• TEXT:

=-=-=

Sounds like a job for the NSA - collateral compensation included :-(

Heiner



-----Ursprüngliche Mitteilung----- 
Von: Joel M. Halpern <[email protected]>
An: Ronald Bonica <[email protected]>; Dino Farinacci <[email protected]>
Cc: LISP mailing list list <[email protected]>
Verschickt: Mi, 4 Dez 2013 6:02 pm
Betreff: Re: [lisp] WGLC draft-ietf-lisp-eid-block-07


A partial answer that has been suggested is that the oeprator who 
deploys the PITR is an EID allocator rather than a conventional / 
existing ISP.  Unfortunately, if LISp succeeds it is not clear that the 
compensation levels can match the increasing demand for traffic in the 
critical periods.

Yours,
Joel

On 12/4/13 11:51 AM, Ronald Bonica wrote:
> Dino,
>
> I am not understanding your response. Let me ask the question another way.
>
> Assume that an operator deploys a PITR. What policy can that operator enforce 
to ensure that it is compensated for all (or even most) of the traffic that it 
carries across that PITR?
>
>                                                                          Ron
>
>
>> -----Original Message-----
>> From: Dino Farinacci [mailto:[email protected]]
>> Sent: Wednesday, December 04, 2013 11:44 AM
>> To: Ronald Bonica
>> Cc: Luigi Iannone; Geoff Huston; Sander Steffann; LISP mailing list
>> list
>> Subject: Re: [lisp] WGLC draft-ietf-lisp-eid-block-07
>>
>>> Luigi,
>>>
>>> Is this really what is going to happen?
>>>
>>> If a PITR announces the entire /32 into the global Internet, it puts
>> itself on the forwarding path for the entire /32, and incurs the cost
>> associated with transporting traffic towards every site in that /32.
>> This is supportable only if the PITR operator is somehow compensated
>> for carrying all of that traffic.

=-=-=

• EXTRACTED DATA:
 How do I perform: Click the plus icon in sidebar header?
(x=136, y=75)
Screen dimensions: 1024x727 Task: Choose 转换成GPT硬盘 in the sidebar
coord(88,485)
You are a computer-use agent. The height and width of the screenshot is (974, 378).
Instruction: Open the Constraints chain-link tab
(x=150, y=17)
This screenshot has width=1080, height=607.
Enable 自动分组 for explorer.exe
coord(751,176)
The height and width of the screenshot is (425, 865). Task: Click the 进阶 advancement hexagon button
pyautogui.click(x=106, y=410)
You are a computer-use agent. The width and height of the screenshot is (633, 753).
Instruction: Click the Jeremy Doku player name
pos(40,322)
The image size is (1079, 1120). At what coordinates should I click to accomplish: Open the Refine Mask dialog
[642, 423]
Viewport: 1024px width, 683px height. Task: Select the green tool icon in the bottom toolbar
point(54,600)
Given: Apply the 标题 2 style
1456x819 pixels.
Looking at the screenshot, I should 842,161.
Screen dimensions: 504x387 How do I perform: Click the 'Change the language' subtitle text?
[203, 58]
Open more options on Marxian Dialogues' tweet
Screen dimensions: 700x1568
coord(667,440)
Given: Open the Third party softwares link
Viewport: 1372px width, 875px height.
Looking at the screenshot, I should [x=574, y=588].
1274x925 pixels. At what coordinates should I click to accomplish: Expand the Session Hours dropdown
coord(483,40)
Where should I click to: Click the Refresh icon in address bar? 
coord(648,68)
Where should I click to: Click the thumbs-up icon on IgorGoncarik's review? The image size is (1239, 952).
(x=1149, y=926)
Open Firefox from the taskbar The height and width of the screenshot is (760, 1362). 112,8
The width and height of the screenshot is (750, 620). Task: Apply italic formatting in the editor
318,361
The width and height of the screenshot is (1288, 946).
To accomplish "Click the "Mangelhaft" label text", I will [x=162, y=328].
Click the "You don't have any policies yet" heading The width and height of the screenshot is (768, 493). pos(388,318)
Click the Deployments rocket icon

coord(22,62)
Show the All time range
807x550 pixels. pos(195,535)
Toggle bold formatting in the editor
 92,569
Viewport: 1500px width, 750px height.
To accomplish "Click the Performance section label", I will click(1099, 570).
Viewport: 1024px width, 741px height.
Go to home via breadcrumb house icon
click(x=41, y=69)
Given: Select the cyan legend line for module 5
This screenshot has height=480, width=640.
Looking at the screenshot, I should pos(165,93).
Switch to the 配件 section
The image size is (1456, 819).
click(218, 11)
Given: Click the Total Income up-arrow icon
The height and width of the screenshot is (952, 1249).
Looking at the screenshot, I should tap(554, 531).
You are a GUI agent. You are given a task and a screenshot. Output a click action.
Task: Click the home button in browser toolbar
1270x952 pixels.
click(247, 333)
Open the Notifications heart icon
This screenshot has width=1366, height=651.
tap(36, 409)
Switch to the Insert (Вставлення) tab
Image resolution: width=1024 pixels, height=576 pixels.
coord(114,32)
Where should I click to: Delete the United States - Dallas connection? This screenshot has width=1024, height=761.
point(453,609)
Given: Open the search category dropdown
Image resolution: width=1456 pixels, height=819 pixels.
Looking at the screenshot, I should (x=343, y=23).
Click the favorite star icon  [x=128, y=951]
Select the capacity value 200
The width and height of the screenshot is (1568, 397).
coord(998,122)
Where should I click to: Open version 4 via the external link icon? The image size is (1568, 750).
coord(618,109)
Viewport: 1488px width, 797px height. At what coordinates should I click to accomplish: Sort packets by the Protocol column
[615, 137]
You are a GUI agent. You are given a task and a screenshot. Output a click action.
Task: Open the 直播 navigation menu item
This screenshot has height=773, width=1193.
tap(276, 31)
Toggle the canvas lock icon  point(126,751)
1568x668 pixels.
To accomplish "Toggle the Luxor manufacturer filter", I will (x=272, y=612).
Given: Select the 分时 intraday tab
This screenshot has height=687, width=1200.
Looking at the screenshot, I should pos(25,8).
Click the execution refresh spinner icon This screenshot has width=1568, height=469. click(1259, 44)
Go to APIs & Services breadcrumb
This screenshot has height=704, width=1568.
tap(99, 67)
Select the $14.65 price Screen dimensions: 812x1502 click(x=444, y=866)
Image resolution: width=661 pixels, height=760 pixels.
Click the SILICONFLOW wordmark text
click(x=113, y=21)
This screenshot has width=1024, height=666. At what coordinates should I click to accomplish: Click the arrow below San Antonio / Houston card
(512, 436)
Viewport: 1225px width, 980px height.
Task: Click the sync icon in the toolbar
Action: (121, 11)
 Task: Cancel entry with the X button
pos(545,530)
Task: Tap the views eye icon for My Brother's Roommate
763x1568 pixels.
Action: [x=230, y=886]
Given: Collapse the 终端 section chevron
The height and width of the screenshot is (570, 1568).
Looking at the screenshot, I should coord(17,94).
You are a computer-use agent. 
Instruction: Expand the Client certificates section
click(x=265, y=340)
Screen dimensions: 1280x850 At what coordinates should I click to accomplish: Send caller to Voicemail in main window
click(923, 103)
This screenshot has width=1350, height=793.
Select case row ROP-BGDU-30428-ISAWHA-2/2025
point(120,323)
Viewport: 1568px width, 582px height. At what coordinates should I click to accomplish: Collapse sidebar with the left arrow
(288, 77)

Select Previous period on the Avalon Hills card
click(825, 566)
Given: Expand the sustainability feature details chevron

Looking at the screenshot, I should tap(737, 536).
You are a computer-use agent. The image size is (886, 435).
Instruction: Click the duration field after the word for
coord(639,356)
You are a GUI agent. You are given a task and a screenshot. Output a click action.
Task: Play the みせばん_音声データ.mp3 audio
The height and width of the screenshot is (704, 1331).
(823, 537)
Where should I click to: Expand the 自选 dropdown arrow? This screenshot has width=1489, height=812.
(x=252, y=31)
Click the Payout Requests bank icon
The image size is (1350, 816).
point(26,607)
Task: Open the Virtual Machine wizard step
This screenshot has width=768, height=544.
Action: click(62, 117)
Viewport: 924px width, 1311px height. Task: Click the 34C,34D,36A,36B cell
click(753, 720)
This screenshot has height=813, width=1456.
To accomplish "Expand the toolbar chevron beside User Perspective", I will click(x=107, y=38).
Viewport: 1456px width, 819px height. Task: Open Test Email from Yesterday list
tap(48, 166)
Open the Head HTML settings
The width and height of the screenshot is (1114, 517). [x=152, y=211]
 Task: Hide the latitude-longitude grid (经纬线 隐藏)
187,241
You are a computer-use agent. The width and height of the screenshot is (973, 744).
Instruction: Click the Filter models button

=-=-=

• INSTRUCTION 1: List every person named in the email thread, giving each full name once.
• INSTRUCTION 2: According to the email thread, what cost does a PITR incur when it announces the entire /32 into the global Internet?
• INSTRUCTION 3: Echo everything in the email thread from "A partial answer" down to "critical periods.".
The material above is unrelated to the email thread.

• REPLY 1: Heiner, Joel M. Halpern, Ronald Bonica, Dino Farinacci, Luigi Iannone, Geoff Huston, Sander Steffann

• REPLY 2: It incurs the cost associated with transporting traffic towards every site in that /32.

• REPLY 3:
A partial answer that has been suggested is that the oeprator who 
deploys the PITR is an EID allocator rather than a conventional / 
existing ISP.  Unfortunately, if LISp succeeds it is not clear that the 
compensation levels can match the increasing demand for traffic in the 
critical periods.